[Provided information]
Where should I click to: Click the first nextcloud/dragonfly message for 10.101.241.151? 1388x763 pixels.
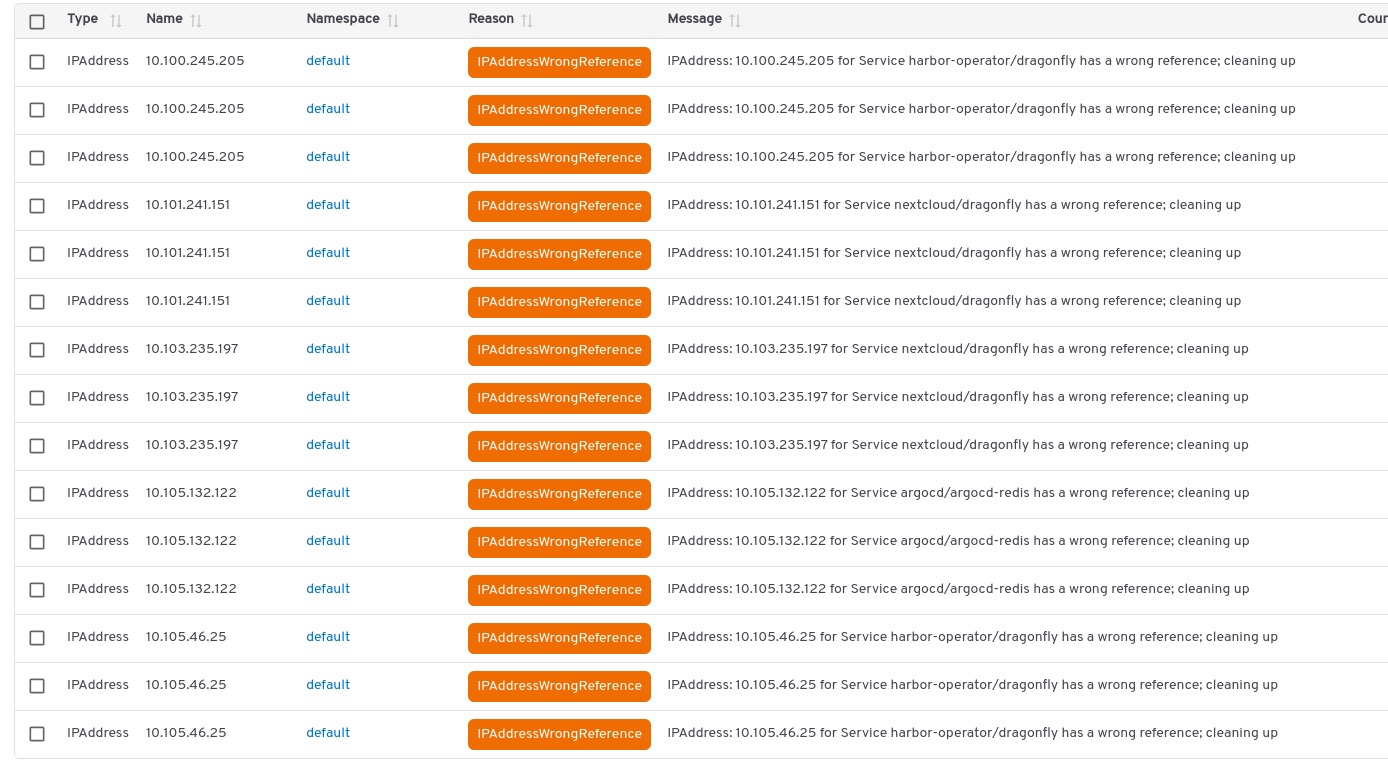953,205
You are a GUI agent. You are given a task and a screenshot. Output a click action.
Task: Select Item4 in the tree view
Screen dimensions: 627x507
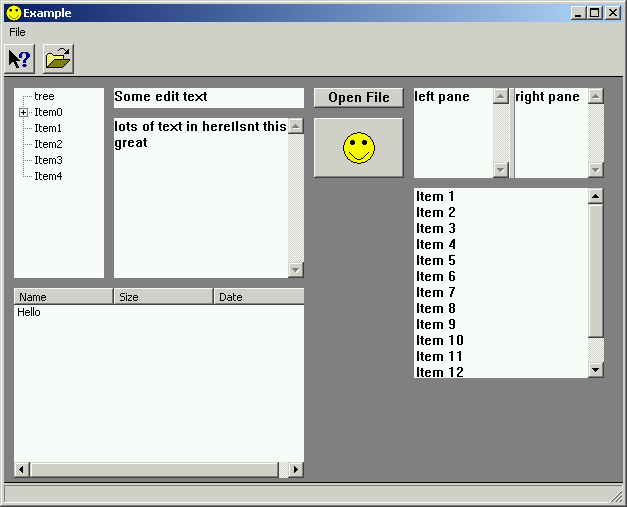[x=48, y=176]
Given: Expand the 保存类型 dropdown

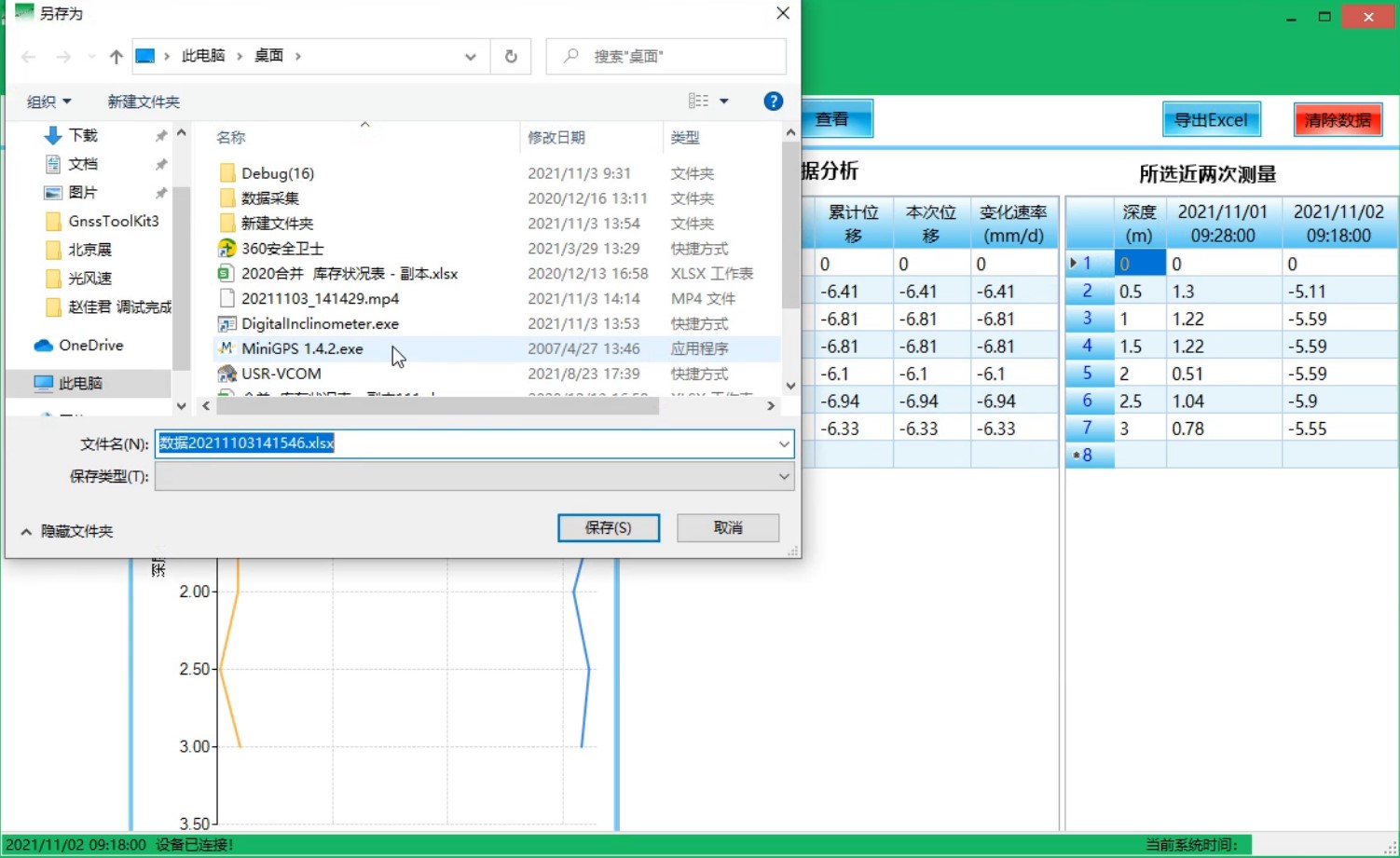Looking at the screenshot, I should 784,477.
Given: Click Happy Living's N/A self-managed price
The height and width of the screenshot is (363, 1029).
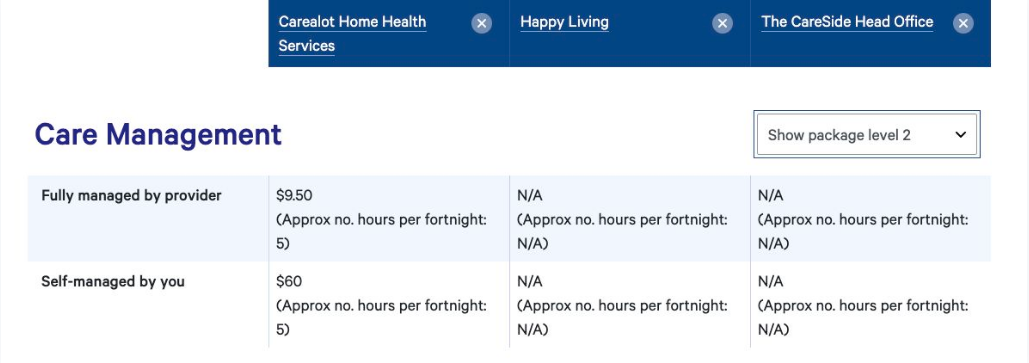Looking at the screenshot, I should 530,282.
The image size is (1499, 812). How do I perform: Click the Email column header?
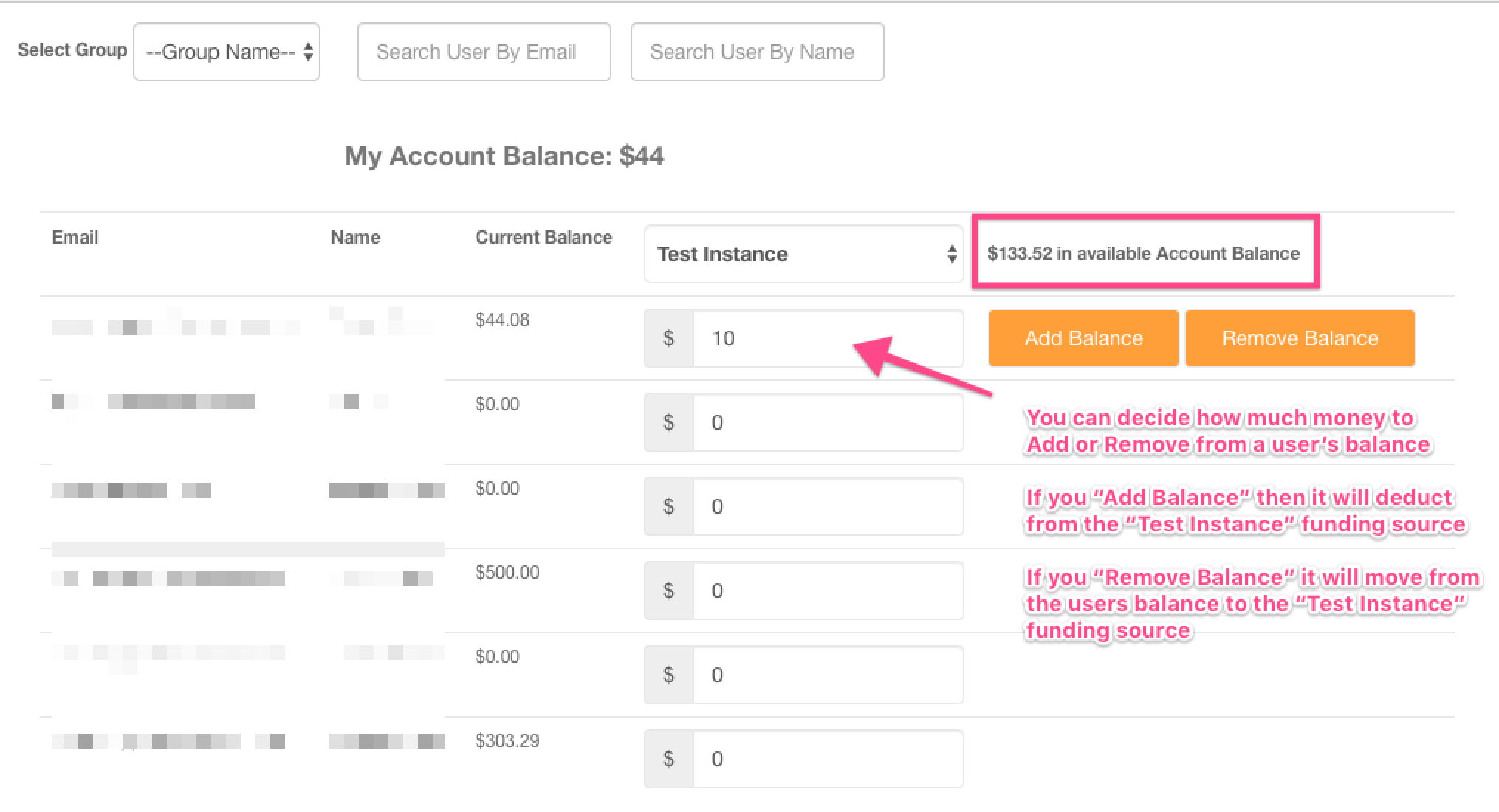[75, 237]
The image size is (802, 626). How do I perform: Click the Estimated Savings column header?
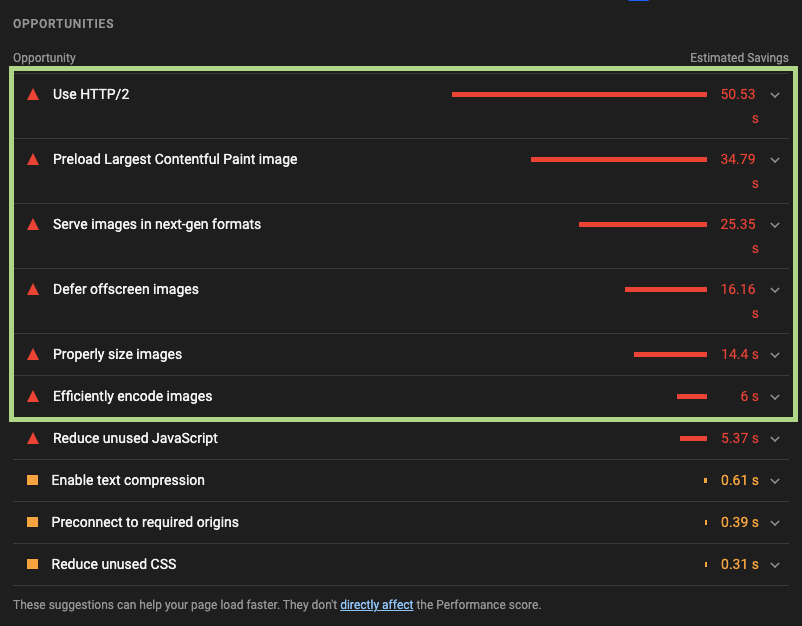(739, 58)
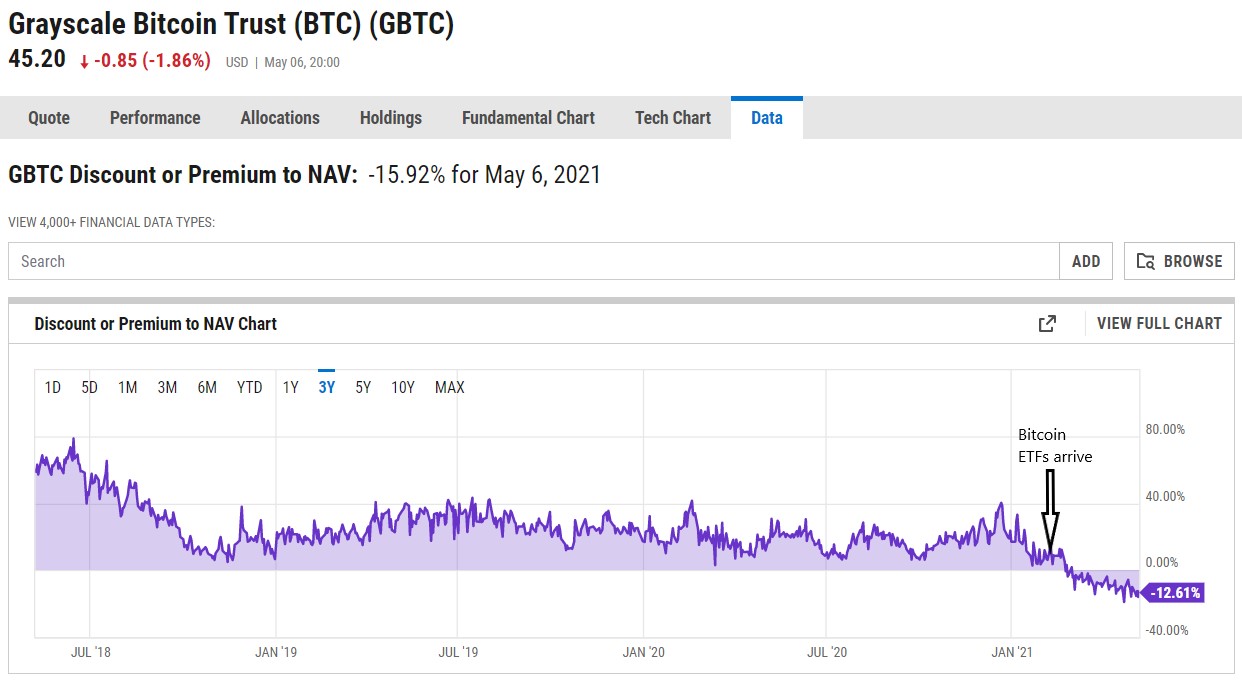Select the 5Y time range
The height and width of the screenshot is (683, 1242).
pyautogui.click(x=363, y=387)
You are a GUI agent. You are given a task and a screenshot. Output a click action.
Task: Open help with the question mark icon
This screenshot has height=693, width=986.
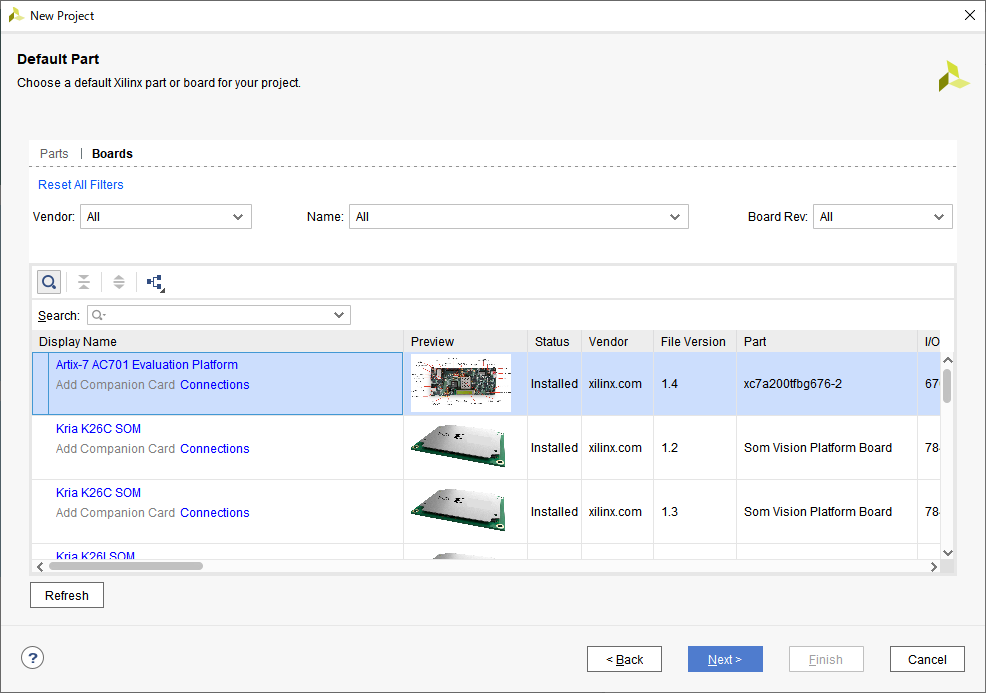click(33, 658)
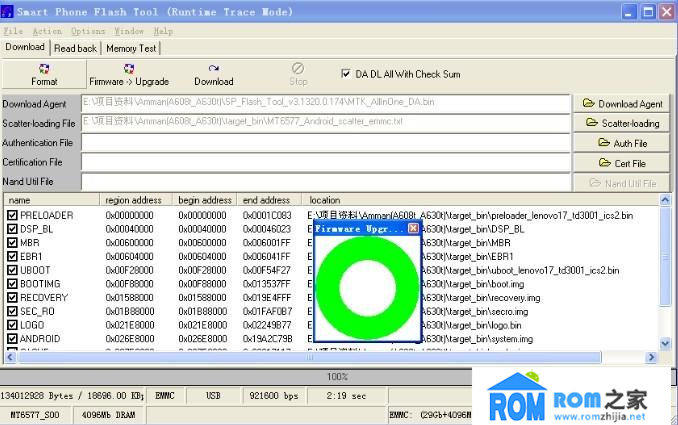Open the Download Agent file browser
Screen dimensions: 678x425
621,103
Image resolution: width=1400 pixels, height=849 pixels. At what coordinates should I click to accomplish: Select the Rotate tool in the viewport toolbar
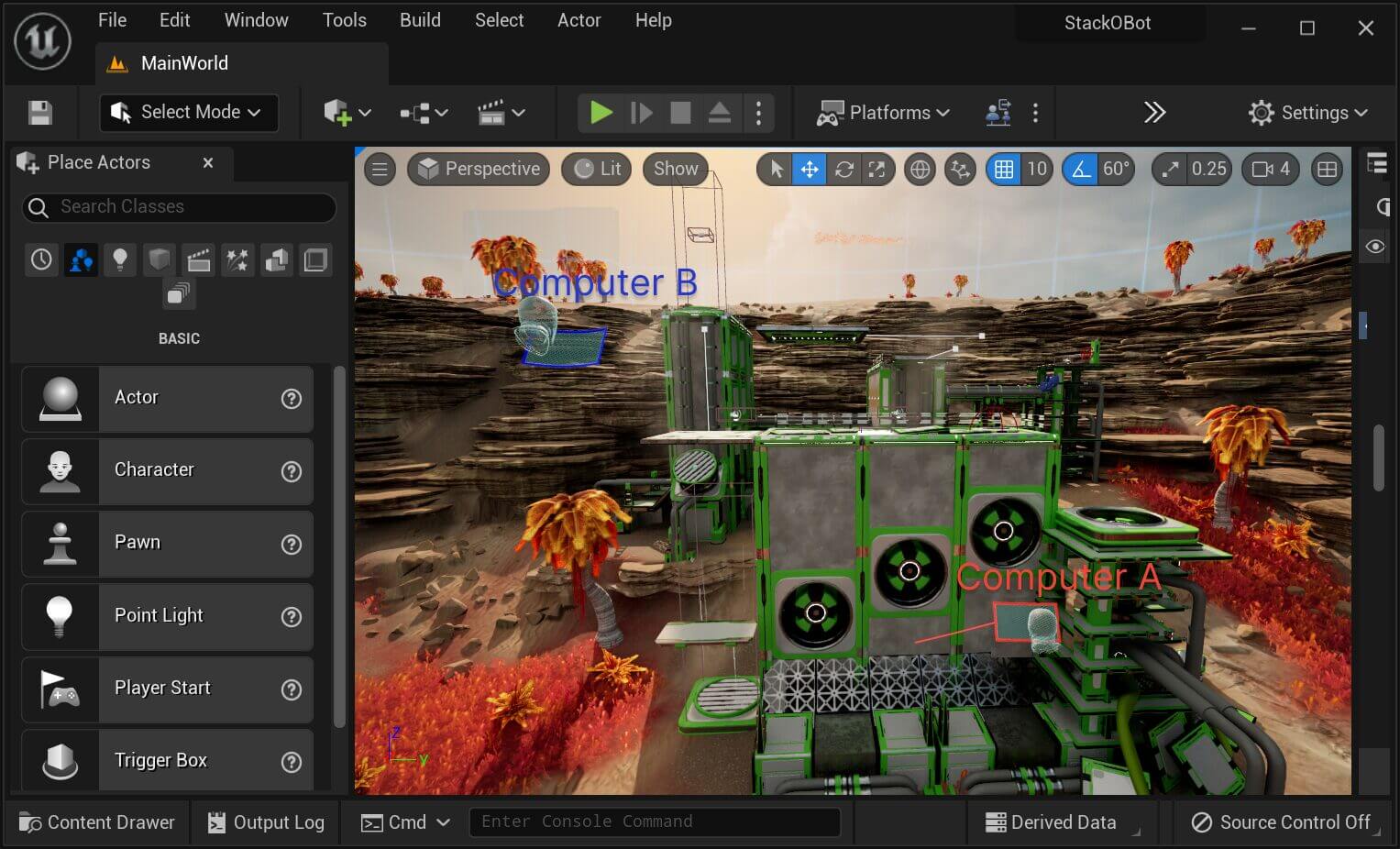(843, 169)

[Directions for this task]
Set down the lines from the one containing "The image size is (1499, 812)." through the last line of the records above, both included, exactly as they appear and with no other text. Pictures should not be set down.

[Completed task]
The image size is (1499, 812). How do I perform: Click the Email column header?
[75, 237]
The image size is (802, 626). How do I perform: Click the Estimated Savings column header?
(739, 58)
Select the 5Y time range
The height and width of the screenshot is (683, 1242).
pyautogui.click(x=363, y=387)
You are a GUI agent. You are given a task and a screenshot. Output a click action.
Task: Open help with the question mark icon
This screenshot has height=693, width=986.
click(33, 658)
Open the Download Agent file browser
Screen dimensions: 678x425
621,103
Image resolution: width=1400 pixels, height=849 pixels. At what coordinates should I click to accomplish: Select the Rotate tool in the viewport toolbar
(843, 169)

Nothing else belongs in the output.